▶ [Exercise requirements]:
Retype the data below verbatim; pictures do not belong in the copy.

(Source data)
══════════

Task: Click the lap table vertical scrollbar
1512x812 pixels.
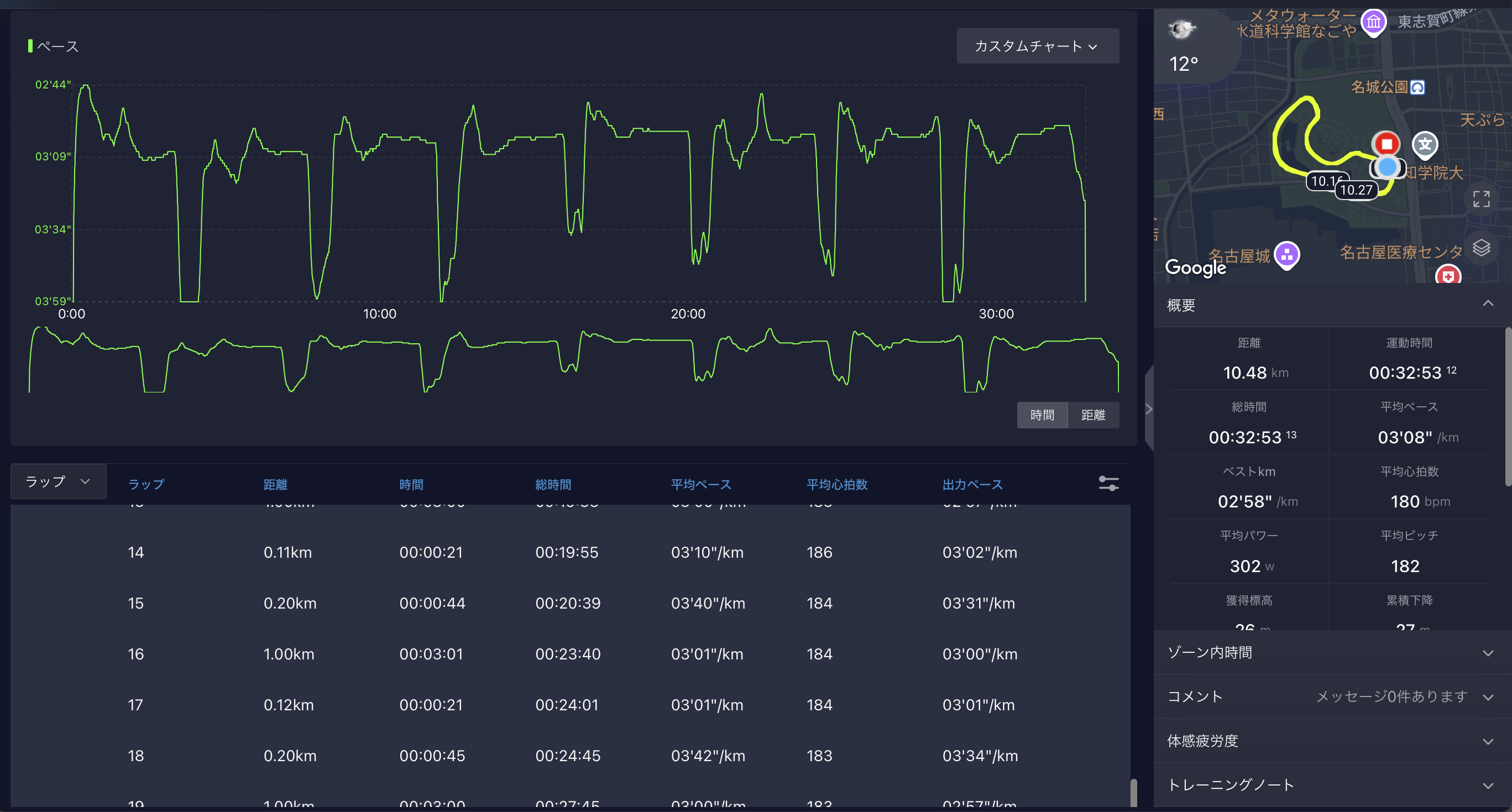Action: pyautogui.click(x=1133, y=792)
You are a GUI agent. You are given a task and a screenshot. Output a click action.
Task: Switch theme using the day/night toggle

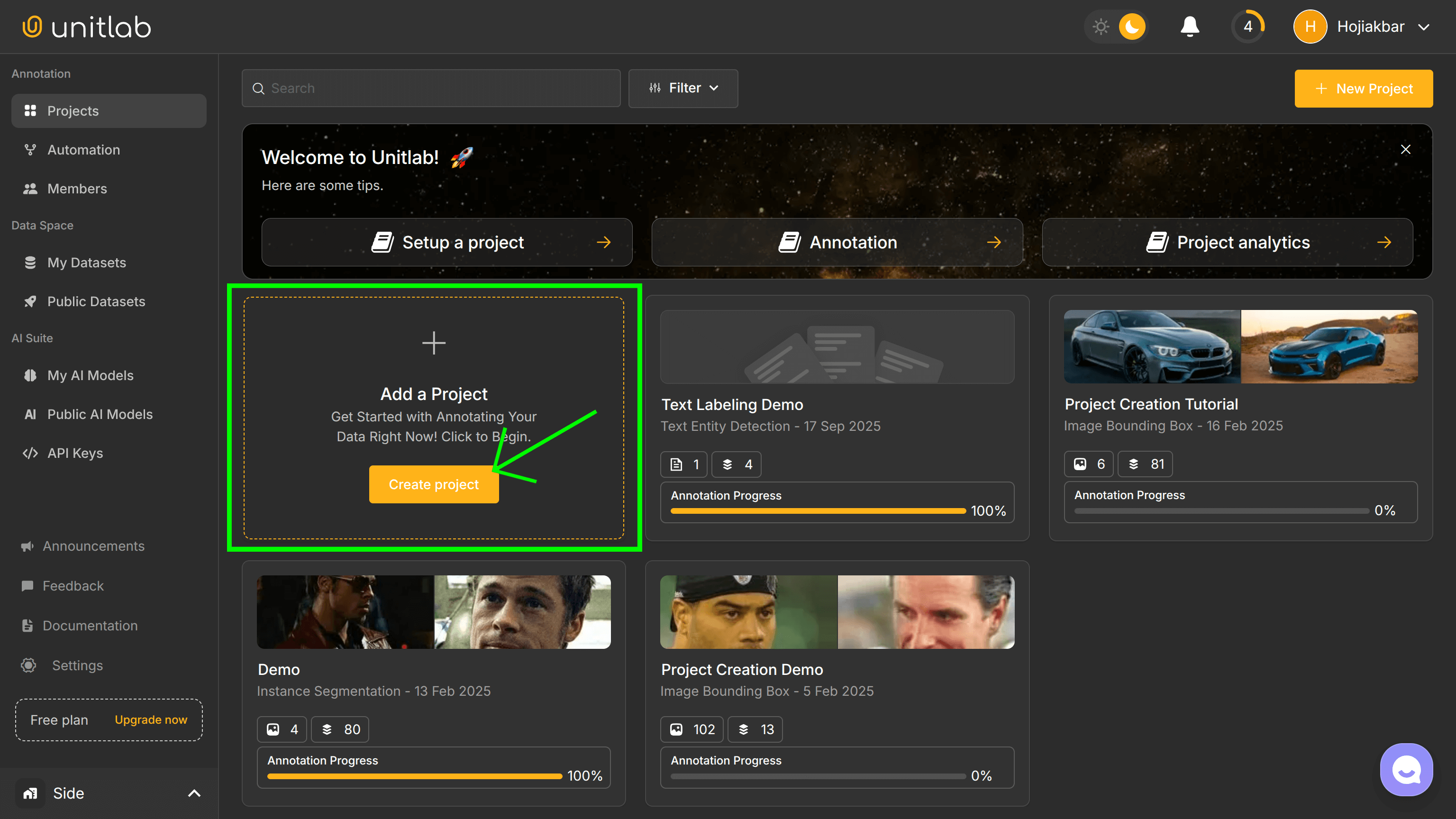(x=1117, y=26)
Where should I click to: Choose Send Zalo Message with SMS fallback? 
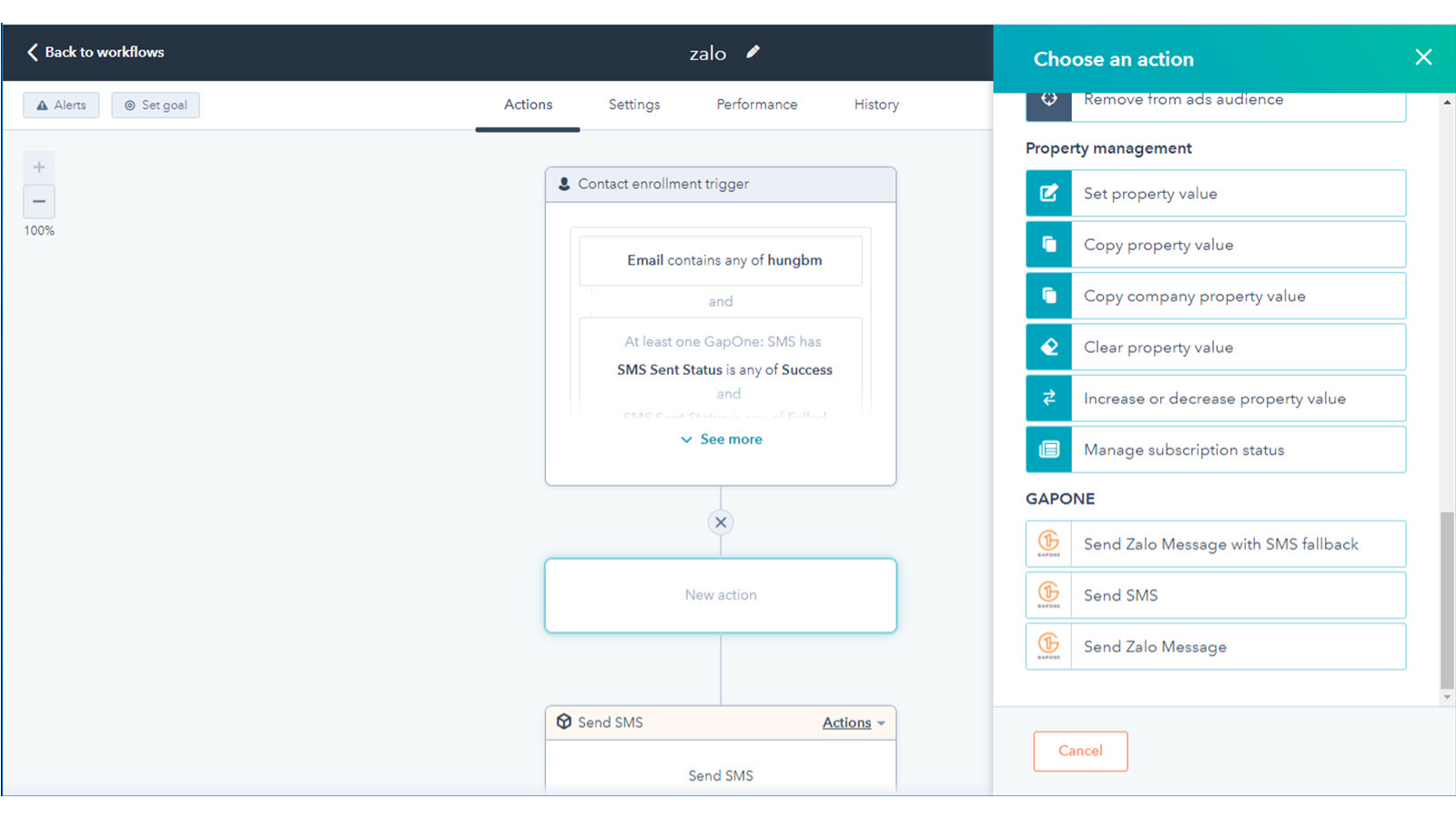tap(1219, 543)
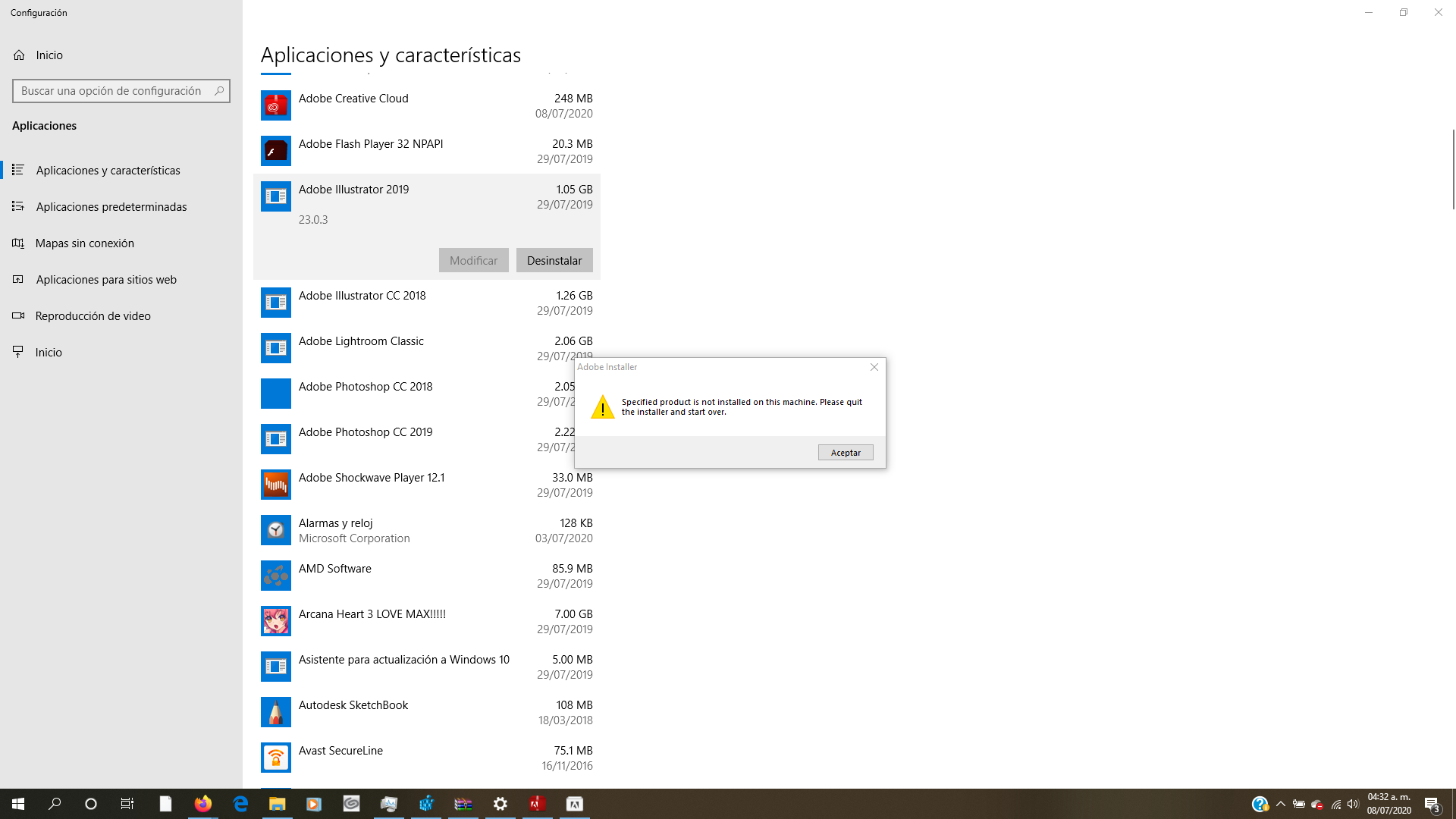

══════════

▶ [Solution for this task]:
Task: Click the lap table vertical scrollbar
1512x812 pixels.
Action: pyautogui.click(x=1133, y=792)
You are a GUI agent. You are given a task and a screenshot. Output a click action.
Task: Switch theme using the day/night toggle

(x=1117, y=26)
Where should I click to: Choose Send Zalo Message with SMS fallback? 
tap(1219, 543)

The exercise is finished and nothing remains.